Permainan politik tidak hanya dikenal dalam pemerintahan, permainan ini juga dikenal dalam kancah business atau pekerjaan. Sudah menjadi rahasia umum, bahwa jumlah tenaga kerja di Indonesia maupun di Amerika melampaui batas pekerjaan yang tesedia. Ditambah dengan hancurnya kondisi perekonomian, yang menyebabkan banyak perusahaan perusahaan di Amerika dan di Indonesia mengalami collapse.
Persaingan untuk mendapatkan pekerjaan semakin meruncing, berbagai usaha dilakukan untuk mengganjal, mengenyahkan, bahkan menyingkirkan teman sekerja atau kandidat baru yang baru saja diterima bekerja.

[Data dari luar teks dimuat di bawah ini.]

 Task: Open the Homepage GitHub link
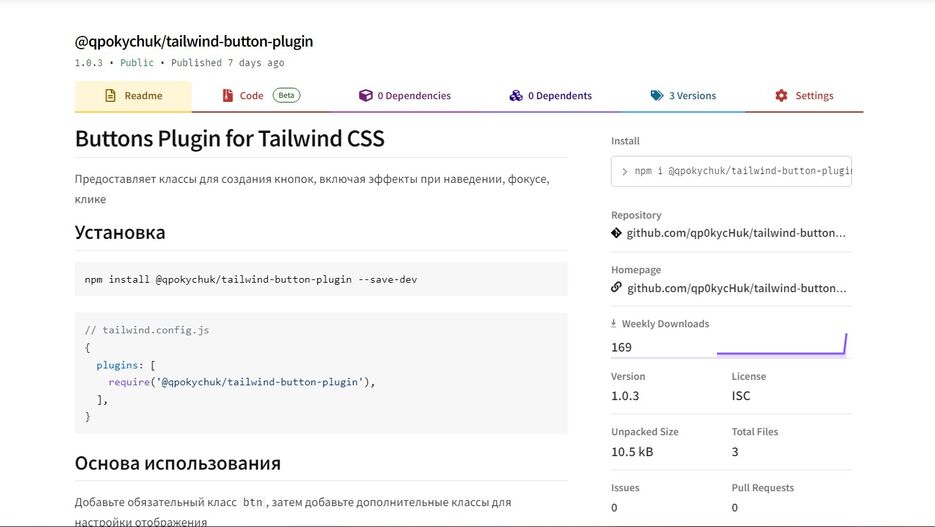pyautogui.click(x=736, y=288)
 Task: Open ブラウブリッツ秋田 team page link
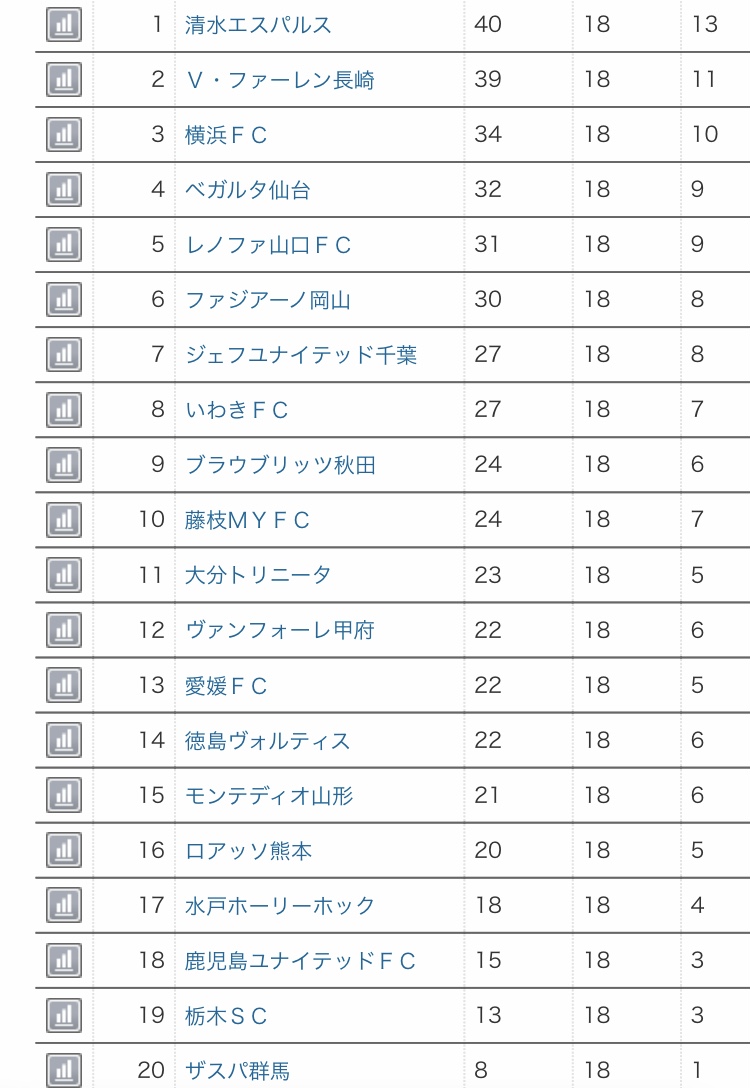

Artikel ini hendak membandingkan dan membahas politik di dunia kerja baik di Amerika maupun di Indonesia berdasarkan pengalaman pribadi.
Sebagai contoh lamaran kerja yang dicantumkan oleh suatu perusahaan di surat kabar, apabila dulu lamaran hanya dikirim melalui layanan pos atau email. Sekarang sudah banyak yang nekat mendatangi langsung kantor yang memasang lowongan itu., akibatnya banyak perusahaan perusahaan yang menyerah dan menugaskan kantro kantor head hunter dan kantor agen tenaga kerja untuk menyaring pelamar pelamar itu.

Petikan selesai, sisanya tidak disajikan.